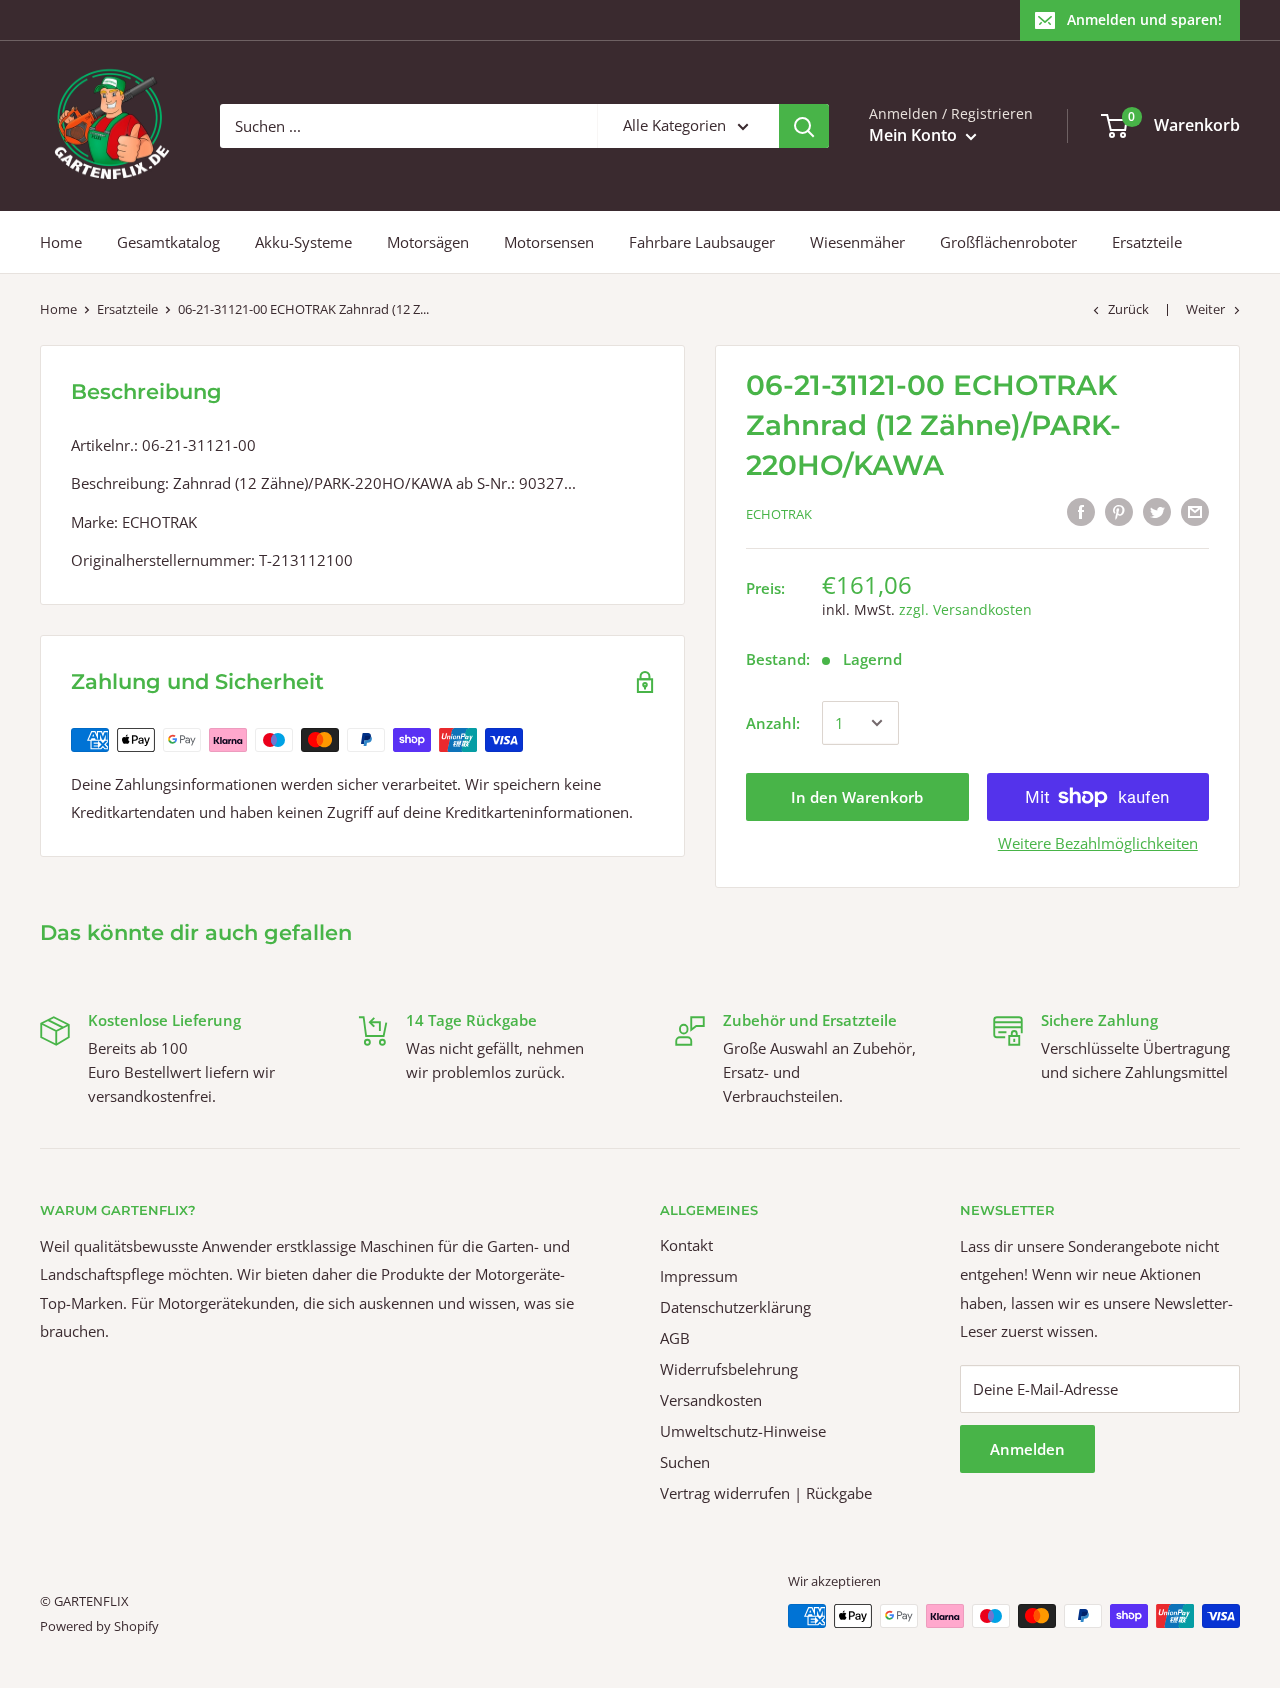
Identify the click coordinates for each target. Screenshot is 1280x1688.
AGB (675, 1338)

==

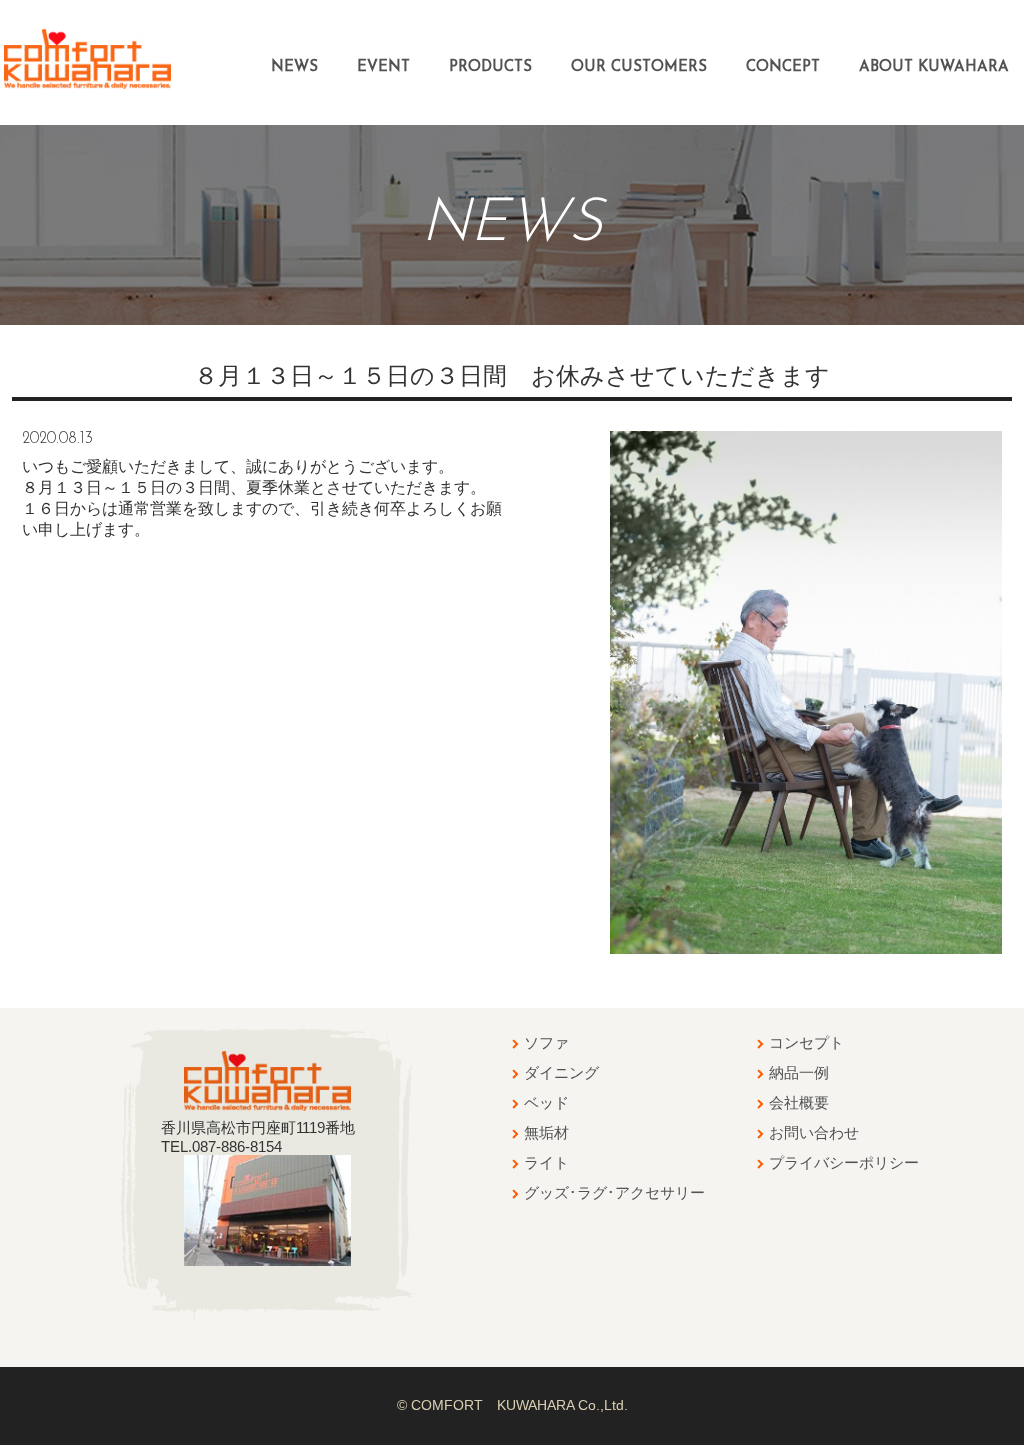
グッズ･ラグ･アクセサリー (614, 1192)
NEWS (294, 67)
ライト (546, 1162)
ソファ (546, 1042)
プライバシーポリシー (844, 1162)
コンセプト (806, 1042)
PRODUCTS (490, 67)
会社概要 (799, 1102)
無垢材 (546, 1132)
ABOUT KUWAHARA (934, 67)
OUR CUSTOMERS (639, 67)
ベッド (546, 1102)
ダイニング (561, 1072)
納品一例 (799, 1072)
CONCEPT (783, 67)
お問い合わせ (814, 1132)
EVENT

...

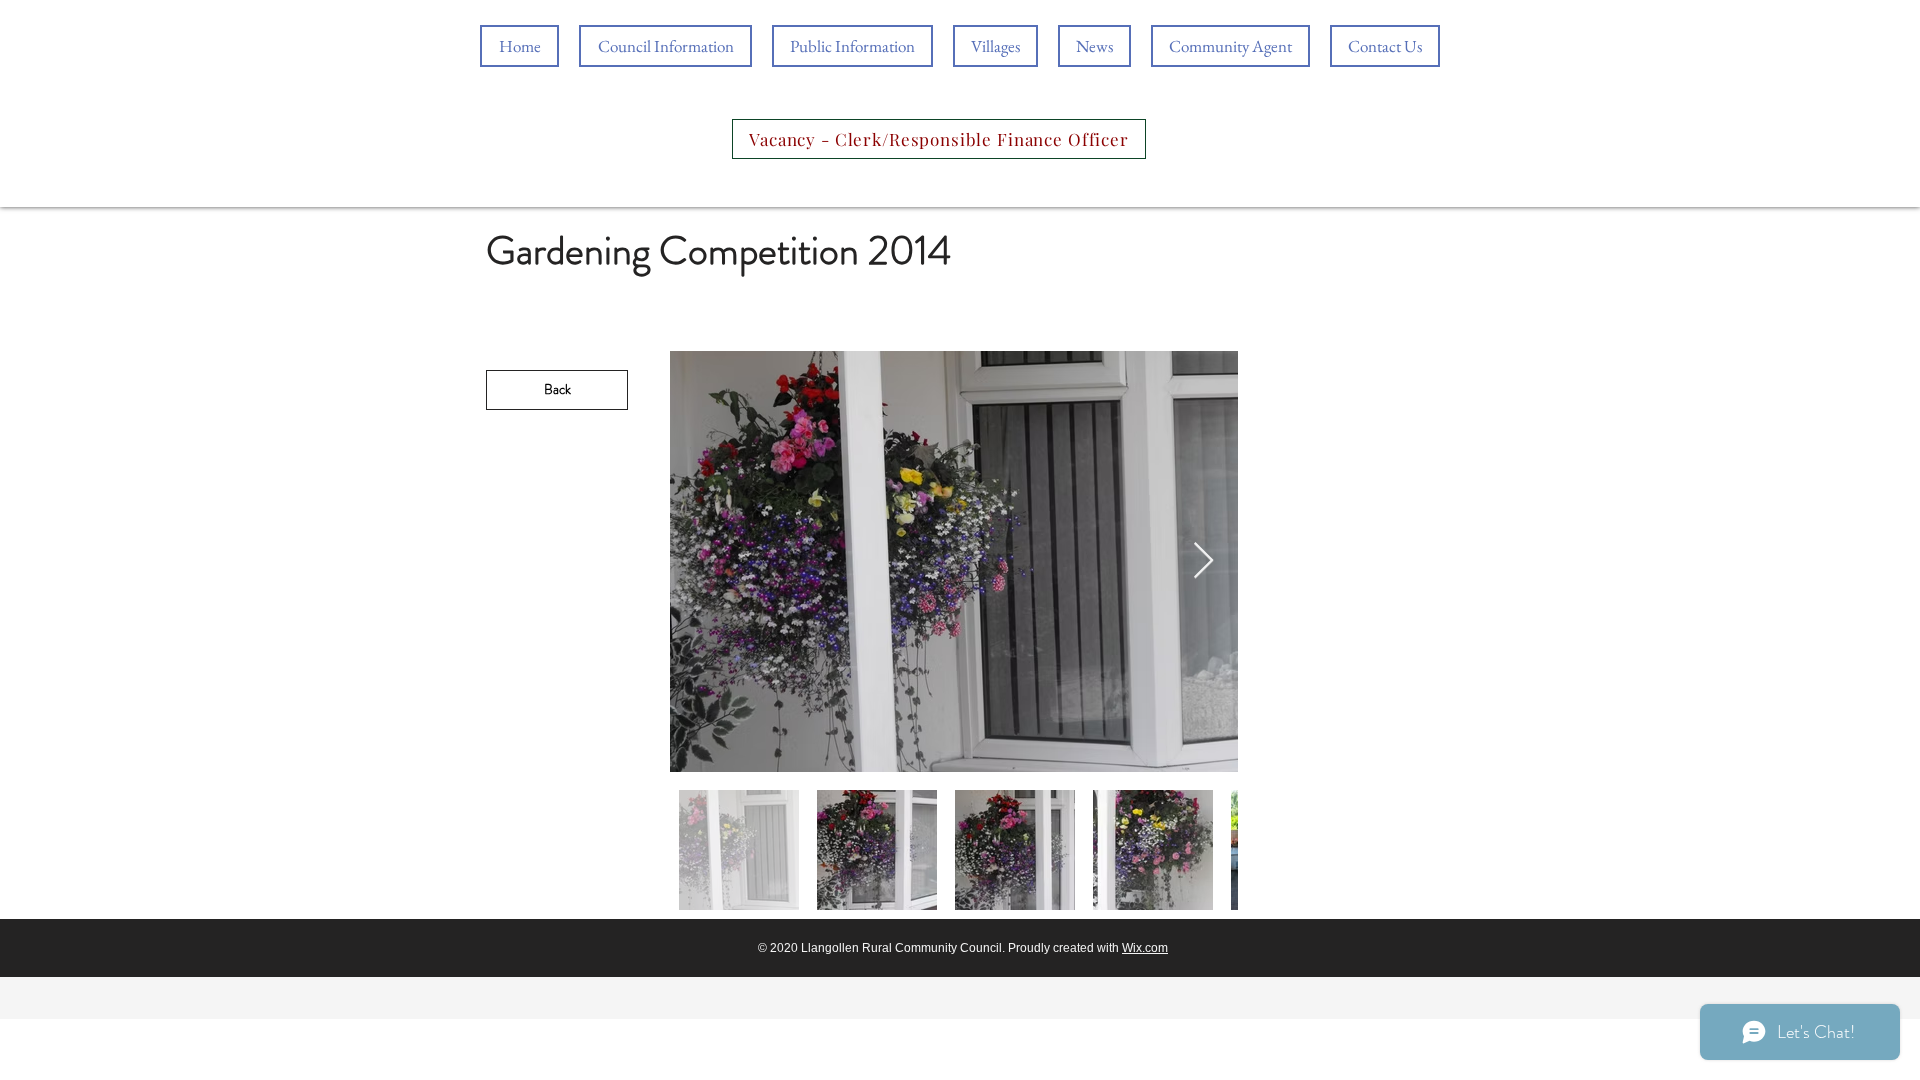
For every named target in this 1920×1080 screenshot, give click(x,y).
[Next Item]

_What you are asked to do_
Track down every line in the entries that includes the string "target", and copy it.

_Result of this exercise_
Identify the click coordinates for each target. Screenshot is 1280x1688.
For every named target in this 1920×1080 screenshot, give click(x,y).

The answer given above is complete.